The race to build leading AI models is becoming a test of financial endurance. According to an analysis by The Information based on internal financial data, OpenAI could lose as much as $5 billion this year, while Anthropic is also expected to face losses in the billions.
The numbers point to a central challenge for the generative AI market: usage is growing, competition is intense, and the underlying systems remain expensive to train and operate. The result is a business model under pressure, even for companies at the center of the AI boom.
OpenAI's costs are scaling faster than revenue
OpenAI's operating costs could reach $8.5 billion this year, according to the source article. Revenue is expected to land between $3.5 to $4.5 billion, depending on second-half sales.
That gap explains why OpenAI could lose as much as $5 billion this year. The largest burden is the infrastructure required to train models and serve user requests through inference, the process that lets an AI system generate responses after it has been trained.
The Information reports that OpenAI's costs for model training and inference could reach $7 billion. Inference costs are expected to rise further when Apple introduces its ChatGPT integration, which could bring more usage and therefore more computing demand.
Cloud spending is a major part of the picture. OpenAI spends nearly $4 billion on renting Microsoft servers alone, despite receiving discounted computing power at $1.30 per Nvidia A100 chip per hour.
That relationship also highlights why Microsoft's AI strategy is closely tied to Azure. The source article notes that Microsoft's own AI products, including Copilot and Bing integrations, are underperforming by comparison, while demand for cloud infrastructure remains central to the economics of the market.
Training, data and staffing add to the pressure
Training costs are not limited to chips and servers. OpenAI's AI training costs, including data payments, could rise to $3 billion this year.
The company currently employs about 1,500 people and plans to grow further. According to The Information, personnel expenses could reach $1.5 billion by year-end.
Taken together, these figures show how many parts of the AI stack carry heavy costs at the same time. A leading AI company must fund research, model training, data access, inference systems and staff while also trying to turn consumer and enterprise demand into revenue.
The issue is not that generative AI has no value. The source article makes a narrower point: early doubts are forming over whether current investment levels are proportionate to the benefits companies and customers can measure today.
Anthropic faces a smaller but sharper gap
Anthropic's position appears more difficult on a smaller scale. A source familiar with the figures says Anthropic expects to spend over $2.7 billion this year, while its revenue is only a fifth to a tenth of OpenAI's.

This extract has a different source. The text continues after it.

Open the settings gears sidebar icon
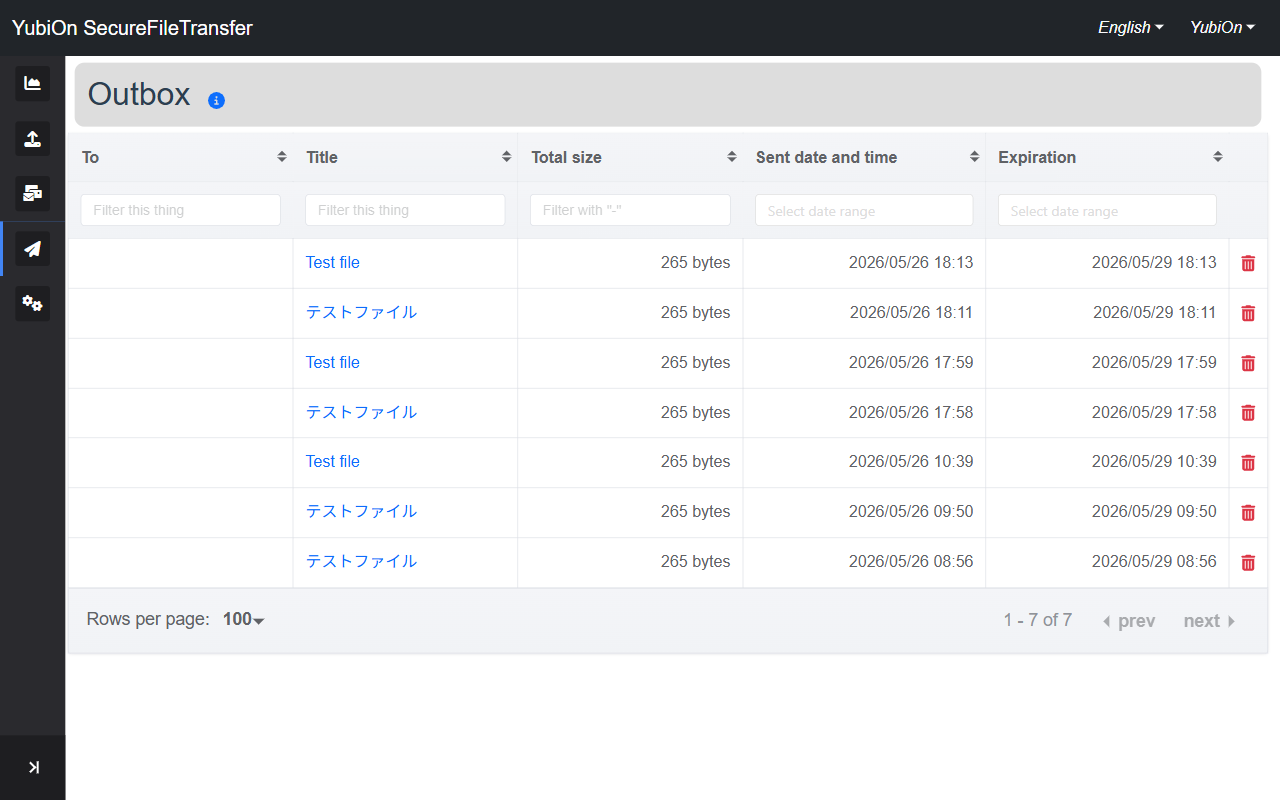The height and width of the screenshot is (800, 1280). (x=32, y=304)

Computing is the biggest line item. Anthropic estimated $2.5 billion for computing costs alone.
By the end of the year, Anthropic expects to generate approximately $800 million in annualized revenue, or $67 million per month. But that revenue is not fully retained by the company, because Anthropic has to share it with Amazon.

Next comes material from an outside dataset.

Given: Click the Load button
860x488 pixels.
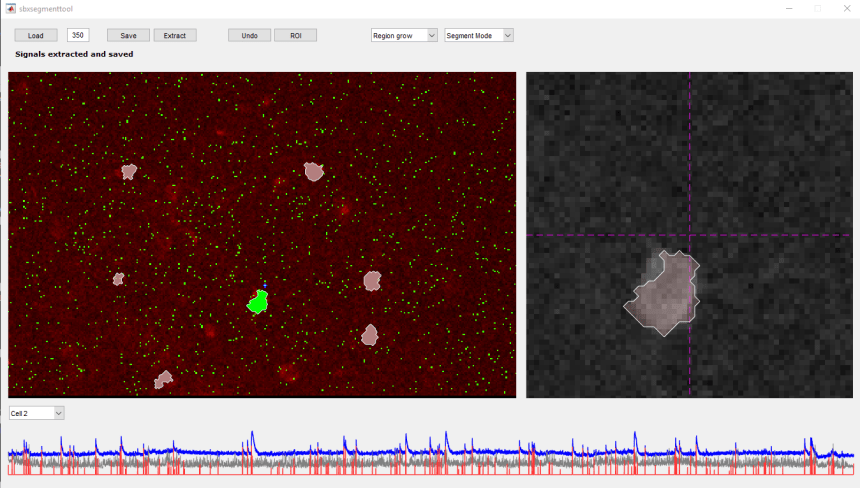Looking at the screenshot, I should coord(35,35).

The comparison with OpenAI is important because both companies face the same broad market reality. Building and operating large AI models requires major spending before it is clear how much revenue customers will reliably generate across products and use cases.
Competition is widening across the AI market
The cost problem is not happening in a quiet market. OpenAI and Anthropic are competing with each other, but the field is broader than those two companies.

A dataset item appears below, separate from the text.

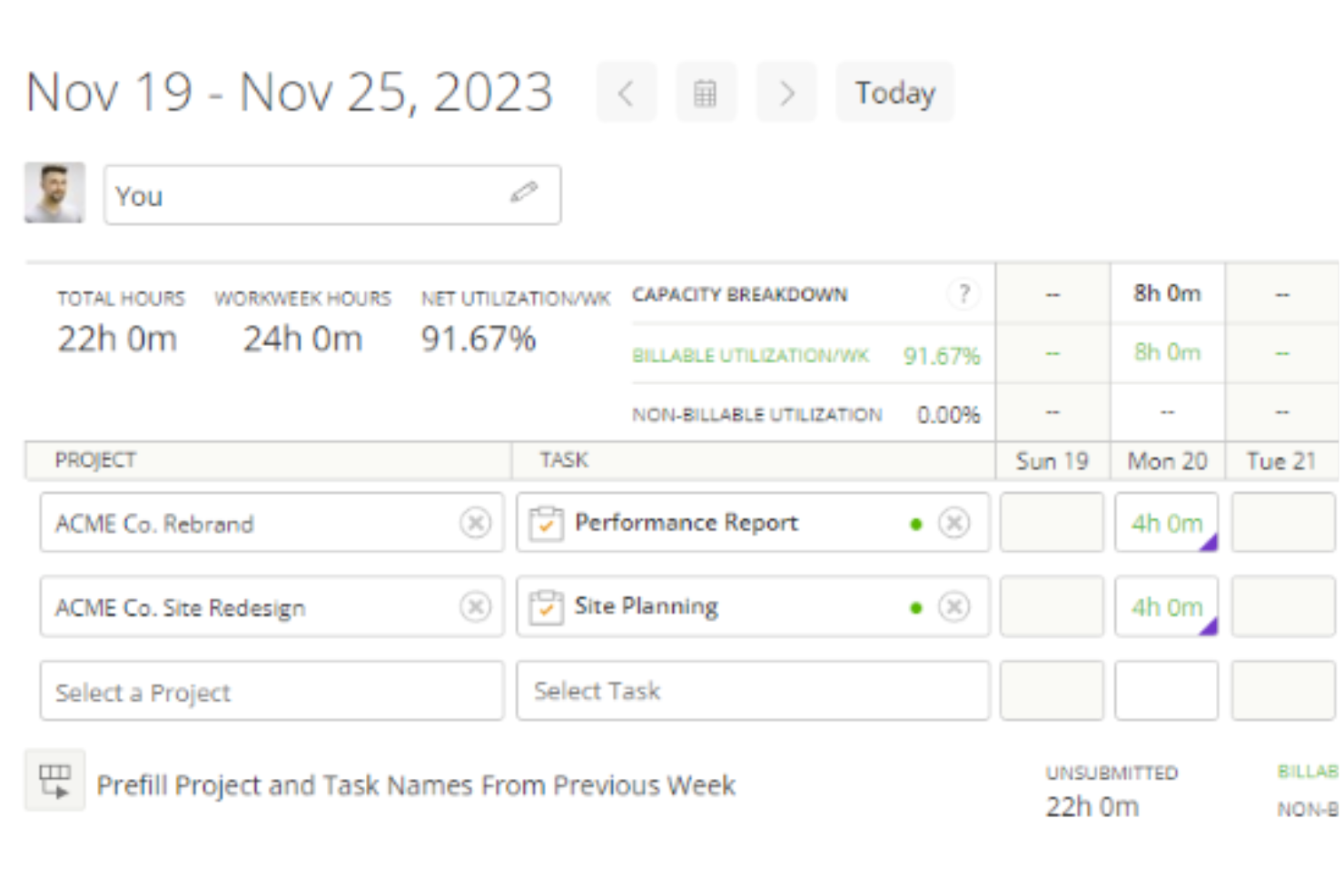
Task: Click the green status dot beside Performance Report
Action: click(x=916, y=523)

Meta is pushing open-source models. Smaller companies including Mistral and Cohere are also seeking opportunities, either regionally in Europe or in specific niches such as B2B data chat.
This matters because expensive AI development becomes harder to justify when customers have more options. Competition can make it harder for any single provider to turn technical leadership into durable pricing power.
Enterprise adoption also remains difficult to measure in some cases. Organizations may deploy chatbot systems as a general purpose technology without clear use cases for every employee. The source article points to Microsoft's Copilot and OpenAI's ChatGPT Enterprise as examples of products where it can be hard to systematically measure who is using AI, what they are using it for, and whether quality or speed is actually improving.
The next bet is broader capability
Growth may still come from new products and more capable models. OpenAI's SearchGPT is one possible growth area mentioned in the source article, though replicating ChatGPT's success is uncertain.
Other subscription products have struggled to make a large impact. Google's Gemini subscription service is cited as a competing product that has failed to make a significant impact, raising the possibility that ChatGPT might be a one-trick pony.
More versatile multimodal models could create new use cases, broader adoption and higher revenue. If efficiency improves at the same time, margins could also improve. But the source article notes that questions remain about the quality of these capabilities and the cost of producing multimodal content such as video.
The larger strategic bet is a breakthrough in scaling general reasoning capabilities. That could open new automation and business opportunities and help address current AI weaknesses, including generating bullshit.
For OpenAI CEO Sam Altman and others, that appears to be the reason large companies continue to put billions into research and development. Google CEO Sundar Pichai summarized the investment logic in his company's recent earnings call: "The risk of underinvesting is dramatically greater than the risk of overinvesting for us here."